Data entries
- - - - - - -

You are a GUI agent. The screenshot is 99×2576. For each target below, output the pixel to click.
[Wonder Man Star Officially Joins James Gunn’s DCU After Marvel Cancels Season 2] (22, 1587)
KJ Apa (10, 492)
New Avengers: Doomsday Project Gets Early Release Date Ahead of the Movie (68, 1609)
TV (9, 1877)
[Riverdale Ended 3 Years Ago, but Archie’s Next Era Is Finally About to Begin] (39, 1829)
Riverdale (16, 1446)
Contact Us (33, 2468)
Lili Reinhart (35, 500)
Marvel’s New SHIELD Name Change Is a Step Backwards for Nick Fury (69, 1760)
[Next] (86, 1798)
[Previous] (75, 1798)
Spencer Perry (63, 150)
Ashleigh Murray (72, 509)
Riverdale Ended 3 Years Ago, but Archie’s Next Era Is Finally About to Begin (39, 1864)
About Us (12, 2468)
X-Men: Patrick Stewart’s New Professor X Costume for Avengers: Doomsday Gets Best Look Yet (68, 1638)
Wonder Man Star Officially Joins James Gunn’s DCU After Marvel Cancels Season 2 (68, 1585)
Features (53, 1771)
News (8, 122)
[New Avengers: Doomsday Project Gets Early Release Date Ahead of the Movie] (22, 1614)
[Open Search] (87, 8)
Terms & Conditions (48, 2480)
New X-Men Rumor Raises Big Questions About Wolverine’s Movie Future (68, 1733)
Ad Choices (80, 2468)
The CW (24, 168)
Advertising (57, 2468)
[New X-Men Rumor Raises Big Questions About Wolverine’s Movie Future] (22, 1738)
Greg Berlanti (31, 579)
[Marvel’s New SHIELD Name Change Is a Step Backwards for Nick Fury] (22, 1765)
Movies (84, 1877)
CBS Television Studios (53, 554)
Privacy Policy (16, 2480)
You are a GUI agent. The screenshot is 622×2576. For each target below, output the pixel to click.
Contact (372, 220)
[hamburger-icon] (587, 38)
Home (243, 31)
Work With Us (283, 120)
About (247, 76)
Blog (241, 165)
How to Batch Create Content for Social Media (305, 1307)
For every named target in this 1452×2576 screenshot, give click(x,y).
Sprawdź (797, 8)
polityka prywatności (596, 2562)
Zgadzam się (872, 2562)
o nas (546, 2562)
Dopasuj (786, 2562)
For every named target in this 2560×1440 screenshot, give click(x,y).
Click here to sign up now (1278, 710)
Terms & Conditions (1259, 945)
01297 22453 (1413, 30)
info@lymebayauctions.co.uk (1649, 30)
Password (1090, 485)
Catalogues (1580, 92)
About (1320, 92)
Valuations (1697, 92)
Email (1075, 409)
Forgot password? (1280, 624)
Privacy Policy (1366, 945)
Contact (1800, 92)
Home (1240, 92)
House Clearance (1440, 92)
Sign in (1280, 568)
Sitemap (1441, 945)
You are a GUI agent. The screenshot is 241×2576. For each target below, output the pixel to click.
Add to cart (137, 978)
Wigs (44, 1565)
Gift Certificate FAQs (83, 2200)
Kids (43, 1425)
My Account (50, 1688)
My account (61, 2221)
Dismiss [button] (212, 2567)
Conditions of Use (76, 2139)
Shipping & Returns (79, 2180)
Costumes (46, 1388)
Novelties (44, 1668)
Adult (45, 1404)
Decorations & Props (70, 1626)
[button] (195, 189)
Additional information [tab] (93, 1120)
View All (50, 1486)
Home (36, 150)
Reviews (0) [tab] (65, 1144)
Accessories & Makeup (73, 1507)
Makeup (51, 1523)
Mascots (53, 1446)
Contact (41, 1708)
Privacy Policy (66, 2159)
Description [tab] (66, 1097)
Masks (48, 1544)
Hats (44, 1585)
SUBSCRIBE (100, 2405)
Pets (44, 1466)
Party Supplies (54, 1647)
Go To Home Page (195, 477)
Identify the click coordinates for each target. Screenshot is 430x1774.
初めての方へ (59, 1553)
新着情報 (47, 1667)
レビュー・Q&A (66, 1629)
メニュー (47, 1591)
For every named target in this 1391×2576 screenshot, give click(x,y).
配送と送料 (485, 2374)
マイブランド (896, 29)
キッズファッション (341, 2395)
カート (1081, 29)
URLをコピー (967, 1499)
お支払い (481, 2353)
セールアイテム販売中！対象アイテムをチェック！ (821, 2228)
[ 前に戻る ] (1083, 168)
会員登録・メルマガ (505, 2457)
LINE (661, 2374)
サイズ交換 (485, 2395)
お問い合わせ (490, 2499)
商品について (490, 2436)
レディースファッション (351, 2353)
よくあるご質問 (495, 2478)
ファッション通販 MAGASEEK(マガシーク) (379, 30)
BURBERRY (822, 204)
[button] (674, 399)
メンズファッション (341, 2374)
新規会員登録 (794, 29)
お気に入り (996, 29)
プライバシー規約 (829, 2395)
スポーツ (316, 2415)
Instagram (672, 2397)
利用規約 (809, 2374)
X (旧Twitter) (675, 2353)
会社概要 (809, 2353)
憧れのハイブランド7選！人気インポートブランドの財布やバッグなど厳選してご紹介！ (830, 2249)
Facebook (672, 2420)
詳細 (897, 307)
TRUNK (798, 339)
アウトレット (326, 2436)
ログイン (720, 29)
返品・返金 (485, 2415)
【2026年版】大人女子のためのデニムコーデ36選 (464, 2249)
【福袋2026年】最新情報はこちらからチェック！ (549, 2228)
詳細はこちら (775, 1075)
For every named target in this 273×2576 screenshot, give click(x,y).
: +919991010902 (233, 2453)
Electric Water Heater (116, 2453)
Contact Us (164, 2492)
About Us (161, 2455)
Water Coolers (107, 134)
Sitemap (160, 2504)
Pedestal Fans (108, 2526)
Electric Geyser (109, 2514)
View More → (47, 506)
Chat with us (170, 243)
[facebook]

- - - - - - -

• **WHAT TO PRODUCE**: From the records above, copy only the lines starting with the line that holds "利用規約 (809, 2374)" and going on through the line that holds "For every named target in this 273×2576", exactly as written.

• **REPLY TO THE TASK**:
利用規約 (809, 2374)
X (旧Twitter) (675, 2353)
会社概要 (809, 2353)
憧れのハイブランド7選！人気インポートブランドの財布やバッグなど厳選してご紹介！ (830, 2249)
Facebook (672, 2420)
詳細 (897, 307)
TRUNK (798, 339)
アウトレット (326, 2436)
ログイン (720, 29)
返品・返金 (485, 2415)
【2026年版】大人女子のためのデニムコーデ36選 (464, 2249)
【福袋2026年】最新情報はこちらからチェック！ (549, 2228)
詳細はこちら (775, 1075)
For every named target in this 273×2576 screenshot, give click(x,y).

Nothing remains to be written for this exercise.